It was Okay-design’s flip to get entrance and centre of the Seoul cultural scene this season. Hot on the heels of Frieze’s second spherical within the metropolis in September, Seoul Design 23 happened contained in the Zaha Hadid-designed Dongdaemun Design Plaza, coinciding with Seoul Design Week, as an annual celebration of small companies, younger designers and collaboration.

“Seoul city is dynamic,” says Yoo Ehwa, a curator who organised the areas of Seoul Design 2023, which opened with the theme of ‘Valuable Life’ and centered on essential problems with the atmosphere, governance and social impression. “Seoul is always ready to accept changes in the future.

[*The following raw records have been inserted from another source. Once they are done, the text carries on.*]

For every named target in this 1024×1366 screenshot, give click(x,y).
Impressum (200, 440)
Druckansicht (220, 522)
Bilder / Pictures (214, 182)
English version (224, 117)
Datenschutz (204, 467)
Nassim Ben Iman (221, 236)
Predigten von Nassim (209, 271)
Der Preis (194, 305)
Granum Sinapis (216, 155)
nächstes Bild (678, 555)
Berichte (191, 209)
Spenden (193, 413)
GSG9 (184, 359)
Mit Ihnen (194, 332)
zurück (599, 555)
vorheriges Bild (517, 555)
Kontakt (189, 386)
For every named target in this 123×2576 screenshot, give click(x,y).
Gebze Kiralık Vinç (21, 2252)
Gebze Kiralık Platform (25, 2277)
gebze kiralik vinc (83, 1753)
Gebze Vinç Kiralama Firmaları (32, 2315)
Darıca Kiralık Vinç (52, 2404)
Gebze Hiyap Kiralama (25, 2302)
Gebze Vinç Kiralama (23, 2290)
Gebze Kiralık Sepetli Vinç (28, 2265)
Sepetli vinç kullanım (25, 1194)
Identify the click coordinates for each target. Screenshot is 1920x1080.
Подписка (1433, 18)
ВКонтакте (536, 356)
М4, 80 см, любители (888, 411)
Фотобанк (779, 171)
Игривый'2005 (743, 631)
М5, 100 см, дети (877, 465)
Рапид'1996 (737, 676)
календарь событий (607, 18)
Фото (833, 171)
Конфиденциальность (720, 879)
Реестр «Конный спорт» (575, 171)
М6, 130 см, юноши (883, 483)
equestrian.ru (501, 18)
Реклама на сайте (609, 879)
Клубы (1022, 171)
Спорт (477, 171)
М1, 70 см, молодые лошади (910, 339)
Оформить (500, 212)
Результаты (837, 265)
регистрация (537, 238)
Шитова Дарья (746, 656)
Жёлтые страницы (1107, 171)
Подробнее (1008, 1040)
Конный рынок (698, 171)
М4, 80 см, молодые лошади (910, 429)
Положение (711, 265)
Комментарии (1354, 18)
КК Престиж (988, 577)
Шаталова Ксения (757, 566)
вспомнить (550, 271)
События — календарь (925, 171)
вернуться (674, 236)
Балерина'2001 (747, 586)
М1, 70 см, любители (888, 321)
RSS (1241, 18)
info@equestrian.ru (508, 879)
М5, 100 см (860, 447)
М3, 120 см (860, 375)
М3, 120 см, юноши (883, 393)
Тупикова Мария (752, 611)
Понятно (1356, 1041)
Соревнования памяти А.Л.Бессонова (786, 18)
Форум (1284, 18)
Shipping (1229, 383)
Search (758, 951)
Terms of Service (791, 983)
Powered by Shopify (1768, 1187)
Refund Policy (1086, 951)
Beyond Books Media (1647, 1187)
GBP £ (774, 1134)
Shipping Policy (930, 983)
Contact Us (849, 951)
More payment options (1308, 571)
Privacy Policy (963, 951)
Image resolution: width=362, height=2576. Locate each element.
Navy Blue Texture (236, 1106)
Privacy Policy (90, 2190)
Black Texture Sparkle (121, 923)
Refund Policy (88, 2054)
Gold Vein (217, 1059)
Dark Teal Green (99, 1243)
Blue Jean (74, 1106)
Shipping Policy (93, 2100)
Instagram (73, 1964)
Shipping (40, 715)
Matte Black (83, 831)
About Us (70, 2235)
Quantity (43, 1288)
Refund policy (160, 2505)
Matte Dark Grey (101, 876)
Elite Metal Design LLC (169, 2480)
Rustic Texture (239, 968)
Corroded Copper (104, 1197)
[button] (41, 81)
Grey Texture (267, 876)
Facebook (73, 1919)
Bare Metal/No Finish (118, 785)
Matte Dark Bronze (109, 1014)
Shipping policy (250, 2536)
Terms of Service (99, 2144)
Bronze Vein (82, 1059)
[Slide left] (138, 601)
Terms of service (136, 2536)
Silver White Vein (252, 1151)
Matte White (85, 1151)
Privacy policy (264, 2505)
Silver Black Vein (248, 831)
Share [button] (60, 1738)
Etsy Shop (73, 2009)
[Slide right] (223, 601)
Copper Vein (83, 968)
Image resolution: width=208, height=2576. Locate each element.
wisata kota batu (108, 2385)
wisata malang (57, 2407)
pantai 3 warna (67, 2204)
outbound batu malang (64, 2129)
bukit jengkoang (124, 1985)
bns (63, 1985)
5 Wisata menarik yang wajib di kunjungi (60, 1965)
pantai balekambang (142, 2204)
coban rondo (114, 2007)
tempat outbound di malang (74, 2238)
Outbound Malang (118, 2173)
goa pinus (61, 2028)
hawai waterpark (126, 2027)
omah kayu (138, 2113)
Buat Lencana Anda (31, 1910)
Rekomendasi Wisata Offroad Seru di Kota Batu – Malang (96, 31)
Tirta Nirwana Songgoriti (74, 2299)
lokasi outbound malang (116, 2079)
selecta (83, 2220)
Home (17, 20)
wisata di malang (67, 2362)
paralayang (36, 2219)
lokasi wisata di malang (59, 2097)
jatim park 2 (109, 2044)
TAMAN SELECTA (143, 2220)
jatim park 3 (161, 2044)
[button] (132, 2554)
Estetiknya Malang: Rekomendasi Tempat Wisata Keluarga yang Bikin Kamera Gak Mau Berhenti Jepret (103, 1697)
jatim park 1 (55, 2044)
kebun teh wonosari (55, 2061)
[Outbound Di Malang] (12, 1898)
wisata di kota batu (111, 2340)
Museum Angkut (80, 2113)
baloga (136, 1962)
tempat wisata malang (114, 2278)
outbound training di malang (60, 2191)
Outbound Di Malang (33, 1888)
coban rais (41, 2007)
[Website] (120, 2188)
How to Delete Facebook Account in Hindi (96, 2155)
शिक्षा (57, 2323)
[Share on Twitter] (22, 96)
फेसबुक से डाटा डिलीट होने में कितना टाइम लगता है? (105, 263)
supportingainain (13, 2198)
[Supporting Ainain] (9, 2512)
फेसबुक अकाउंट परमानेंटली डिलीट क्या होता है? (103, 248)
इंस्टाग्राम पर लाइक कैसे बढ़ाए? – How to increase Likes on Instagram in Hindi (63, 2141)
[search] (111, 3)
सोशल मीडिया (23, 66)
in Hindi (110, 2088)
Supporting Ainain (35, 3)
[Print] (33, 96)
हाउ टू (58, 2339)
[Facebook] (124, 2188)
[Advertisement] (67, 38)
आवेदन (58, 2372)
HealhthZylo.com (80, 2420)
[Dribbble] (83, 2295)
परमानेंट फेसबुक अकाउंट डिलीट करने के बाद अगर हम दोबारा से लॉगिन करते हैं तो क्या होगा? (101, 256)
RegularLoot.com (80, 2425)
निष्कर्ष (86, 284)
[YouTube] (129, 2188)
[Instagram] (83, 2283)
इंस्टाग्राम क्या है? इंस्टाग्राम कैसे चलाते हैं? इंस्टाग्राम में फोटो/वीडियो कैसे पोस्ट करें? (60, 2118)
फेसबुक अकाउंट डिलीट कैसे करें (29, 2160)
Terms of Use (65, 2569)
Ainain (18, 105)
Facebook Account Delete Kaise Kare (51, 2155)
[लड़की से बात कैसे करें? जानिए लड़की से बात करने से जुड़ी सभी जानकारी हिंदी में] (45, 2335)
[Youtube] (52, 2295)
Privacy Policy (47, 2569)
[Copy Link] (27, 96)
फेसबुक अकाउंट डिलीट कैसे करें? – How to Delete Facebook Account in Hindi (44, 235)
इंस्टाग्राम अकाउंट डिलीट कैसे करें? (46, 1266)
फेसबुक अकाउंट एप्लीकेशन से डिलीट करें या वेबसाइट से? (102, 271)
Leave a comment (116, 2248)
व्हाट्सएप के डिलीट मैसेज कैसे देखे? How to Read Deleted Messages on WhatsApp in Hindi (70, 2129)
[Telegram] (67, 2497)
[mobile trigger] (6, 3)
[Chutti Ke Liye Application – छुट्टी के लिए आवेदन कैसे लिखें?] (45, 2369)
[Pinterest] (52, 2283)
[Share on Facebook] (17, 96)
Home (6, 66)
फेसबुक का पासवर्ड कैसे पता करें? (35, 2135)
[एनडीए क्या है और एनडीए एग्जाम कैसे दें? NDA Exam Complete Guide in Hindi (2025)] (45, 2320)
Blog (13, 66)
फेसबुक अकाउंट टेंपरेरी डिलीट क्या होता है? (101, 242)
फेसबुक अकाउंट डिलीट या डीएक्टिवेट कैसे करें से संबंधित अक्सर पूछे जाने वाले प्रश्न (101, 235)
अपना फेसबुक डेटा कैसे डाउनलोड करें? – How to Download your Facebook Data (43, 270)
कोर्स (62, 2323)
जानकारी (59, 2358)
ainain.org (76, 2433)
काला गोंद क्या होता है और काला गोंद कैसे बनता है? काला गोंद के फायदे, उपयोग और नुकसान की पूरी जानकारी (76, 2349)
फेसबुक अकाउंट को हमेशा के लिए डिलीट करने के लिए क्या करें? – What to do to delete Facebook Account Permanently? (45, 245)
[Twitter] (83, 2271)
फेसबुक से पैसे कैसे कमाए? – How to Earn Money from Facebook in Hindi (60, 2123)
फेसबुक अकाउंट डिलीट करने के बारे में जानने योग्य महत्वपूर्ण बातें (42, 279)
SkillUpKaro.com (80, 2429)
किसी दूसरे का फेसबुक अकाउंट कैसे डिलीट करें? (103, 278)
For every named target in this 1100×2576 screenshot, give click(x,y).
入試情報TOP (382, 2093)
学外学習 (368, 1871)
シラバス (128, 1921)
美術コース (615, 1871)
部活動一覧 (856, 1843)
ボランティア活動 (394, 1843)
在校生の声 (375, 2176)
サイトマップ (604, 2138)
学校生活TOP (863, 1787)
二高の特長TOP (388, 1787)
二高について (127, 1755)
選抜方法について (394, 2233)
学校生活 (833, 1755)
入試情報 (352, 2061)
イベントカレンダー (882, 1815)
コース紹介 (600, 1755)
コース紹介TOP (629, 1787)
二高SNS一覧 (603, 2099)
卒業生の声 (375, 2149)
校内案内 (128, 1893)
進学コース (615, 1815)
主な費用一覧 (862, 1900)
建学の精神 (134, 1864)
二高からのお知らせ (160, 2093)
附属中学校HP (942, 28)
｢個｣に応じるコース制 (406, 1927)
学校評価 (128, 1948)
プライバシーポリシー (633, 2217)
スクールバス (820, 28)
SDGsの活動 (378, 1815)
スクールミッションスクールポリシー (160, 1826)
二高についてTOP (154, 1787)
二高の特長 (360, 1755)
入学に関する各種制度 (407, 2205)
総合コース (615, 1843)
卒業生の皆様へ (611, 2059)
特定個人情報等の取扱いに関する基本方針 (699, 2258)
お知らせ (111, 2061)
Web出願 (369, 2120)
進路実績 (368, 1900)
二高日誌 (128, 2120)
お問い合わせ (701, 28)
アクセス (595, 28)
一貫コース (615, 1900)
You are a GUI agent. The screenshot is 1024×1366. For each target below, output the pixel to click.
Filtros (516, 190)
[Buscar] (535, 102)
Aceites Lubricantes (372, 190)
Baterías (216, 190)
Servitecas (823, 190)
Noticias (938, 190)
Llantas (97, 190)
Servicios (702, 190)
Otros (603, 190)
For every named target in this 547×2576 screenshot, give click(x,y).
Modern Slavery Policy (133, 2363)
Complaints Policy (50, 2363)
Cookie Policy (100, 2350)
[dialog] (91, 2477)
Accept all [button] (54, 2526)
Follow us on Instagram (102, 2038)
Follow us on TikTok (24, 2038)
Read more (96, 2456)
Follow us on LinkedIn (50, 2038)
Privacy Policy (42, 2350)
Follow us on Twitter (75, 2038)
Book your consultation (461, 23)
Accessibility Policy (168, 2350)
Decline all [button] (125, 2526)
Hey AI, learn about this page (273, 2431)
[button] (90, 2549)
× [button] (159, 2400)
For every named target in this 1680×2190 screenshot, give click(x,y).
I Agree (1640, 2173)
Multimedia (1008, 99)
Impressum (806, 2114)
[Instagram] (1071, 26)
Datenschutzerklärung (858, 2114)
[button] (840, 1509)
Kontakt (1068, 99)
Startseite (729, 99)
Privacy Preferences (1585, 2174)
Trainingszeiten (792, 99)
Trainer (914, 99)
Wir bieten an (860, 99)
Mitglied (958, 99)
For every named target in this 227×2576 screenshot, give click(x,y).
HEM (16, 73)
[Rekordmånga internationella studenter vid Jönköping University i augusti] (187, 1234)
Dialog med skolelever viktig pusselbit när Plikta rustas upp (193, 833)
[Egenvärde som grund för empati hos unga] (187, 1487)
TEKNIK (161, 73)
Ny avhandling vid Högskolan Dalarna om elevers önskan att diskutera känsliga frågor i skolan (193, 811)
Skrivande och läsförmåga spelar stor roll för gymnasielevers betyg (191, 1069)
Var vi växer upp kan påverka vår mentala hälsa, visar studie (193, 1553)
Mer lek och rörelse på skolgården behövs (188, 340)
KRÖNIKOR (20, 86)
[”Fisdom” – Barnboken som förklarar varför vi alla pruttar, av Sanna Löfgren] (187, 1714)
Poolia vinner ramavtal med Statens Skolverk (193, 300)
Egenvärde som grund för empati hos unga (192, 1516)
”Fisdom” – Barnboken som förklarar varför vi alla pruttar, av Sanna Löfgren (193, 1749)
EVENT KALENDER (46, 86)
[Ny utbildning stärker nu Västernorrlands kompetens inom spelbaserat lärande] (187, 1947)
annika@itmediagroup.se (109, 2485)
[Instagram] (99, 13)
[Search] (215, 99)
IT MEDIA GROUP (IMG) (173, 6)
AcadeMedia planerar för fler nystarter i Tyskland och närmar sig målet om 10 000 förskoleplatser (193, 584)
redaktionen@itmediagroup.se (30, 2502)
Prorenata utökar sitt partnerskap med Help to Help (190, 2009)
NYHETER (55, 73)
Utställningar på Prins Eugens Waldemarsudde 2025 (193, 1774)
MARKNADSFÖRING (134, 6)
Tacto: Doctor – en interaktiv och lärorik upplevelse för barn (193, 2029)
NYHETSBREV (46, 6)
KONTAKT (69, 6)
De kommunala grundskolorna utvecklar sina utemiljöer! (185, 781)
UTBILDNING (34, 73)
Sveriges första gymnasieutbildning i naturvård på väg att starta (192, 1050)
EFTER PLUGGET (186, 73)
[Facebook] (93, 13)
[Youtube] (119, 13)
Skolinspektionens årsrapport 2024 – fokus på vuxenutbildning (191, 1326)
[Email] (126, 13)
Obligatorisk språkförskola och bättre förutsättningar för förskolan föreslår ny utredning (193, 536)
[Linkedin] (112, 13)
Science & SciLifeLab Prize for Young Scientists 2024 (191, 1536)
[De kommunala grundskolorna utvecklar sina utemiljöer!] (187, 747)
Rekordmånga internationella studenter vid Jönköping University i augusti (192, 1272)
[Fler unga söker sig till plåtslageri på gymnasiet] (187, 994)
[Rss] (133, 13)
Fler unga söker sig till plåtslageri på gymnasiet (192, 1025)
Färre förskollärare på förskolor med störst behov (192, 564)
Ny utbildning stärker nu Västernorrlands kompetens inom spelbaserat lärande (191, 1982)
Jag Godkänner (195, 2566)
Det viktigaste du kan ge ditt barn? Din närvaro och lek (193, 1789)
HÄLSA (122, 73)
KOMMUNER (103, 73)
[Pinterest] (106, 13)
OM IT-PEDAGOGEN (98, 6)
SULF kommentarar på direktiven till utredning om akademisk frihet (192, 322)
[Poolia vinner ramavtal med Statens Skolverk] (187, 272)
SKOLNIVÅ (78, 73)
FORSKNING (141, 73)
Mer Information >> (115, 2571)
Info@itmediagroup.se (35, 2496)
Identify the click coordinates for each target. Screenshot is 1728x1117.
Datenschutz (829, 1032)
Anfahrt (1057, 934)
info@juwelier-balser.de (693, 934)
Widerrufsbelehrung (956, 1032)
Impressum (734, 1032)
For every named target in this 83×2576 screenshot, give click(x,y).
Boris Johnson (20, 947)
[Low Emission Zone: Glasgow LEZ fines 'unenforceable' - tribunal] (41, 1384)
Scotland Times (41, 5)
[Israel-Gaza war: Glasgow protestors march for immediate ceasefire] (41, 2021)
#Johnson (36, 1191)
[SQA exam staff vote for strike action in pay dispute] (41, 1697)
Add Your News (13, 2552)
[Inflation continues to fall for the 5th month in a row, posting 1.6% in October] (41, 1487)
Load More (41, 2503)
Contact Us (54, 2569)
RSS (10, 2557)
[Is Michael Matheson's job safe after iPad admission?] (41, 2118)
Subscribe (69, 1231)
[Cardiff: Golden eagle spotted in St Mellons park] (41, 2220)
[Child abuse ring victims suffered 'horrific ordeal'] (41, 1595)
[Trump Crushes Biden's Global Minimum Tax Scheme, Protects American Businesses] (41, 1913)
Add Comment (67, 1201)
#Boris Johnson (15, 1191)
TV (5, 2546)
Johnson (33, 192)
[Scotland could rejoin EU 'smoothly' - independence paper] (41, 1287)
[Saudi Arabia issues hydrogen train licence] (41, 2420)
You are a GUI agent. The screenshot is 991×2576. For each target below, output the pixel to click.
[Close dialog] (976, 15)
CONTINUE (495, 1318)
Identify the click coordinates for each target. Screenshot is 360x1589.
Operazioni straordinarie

These changes are necessary and will add freshness to the event.” Ehwa is an architect herself, serving because the president of ITM Yoo Ehwa Architects. From the very starting of planning Seoul Design, she created pointers of the right way to use waste from exhibitions – a dedication to the “critical issues that society has to address.”

As a platform, Seoul Design aimed to get wider audiences enthusiastic about Okay-design – a festive second mixing craft, industrial and furnishings design and structure. Read on for our occasion report.


Young expertise to observe

Nurturing the subsequent era of creatives was seen all through Seoul Design. One part featured college students from 9 universities in Seoul staff up with manufacturers to create design ideas. An instance of this was the experimental ‘Amoredo,’ a set of playful however practical hair care instruments made to rethink how we wash our hair, with a give attention to accessibility.

“The behaviour of washing hair may seem trivial, but even a small cut on our finger can impact our ability to do it,” mentioned the four-strong feminine design staff behind the undertaking, fourth 12 months college students within the Seoul National University Industrial Design course, Celynn Kim, Jiham Lee, Dayeon Kim and Yeongwon Lee. “This project was looking at keeping our human integrity.” The staff was supported by Okay-beauty giants, AmorePacific for the educational and improvement of the items that use bioplastics comprised of coconut shells for the physique of the ‘brushes’.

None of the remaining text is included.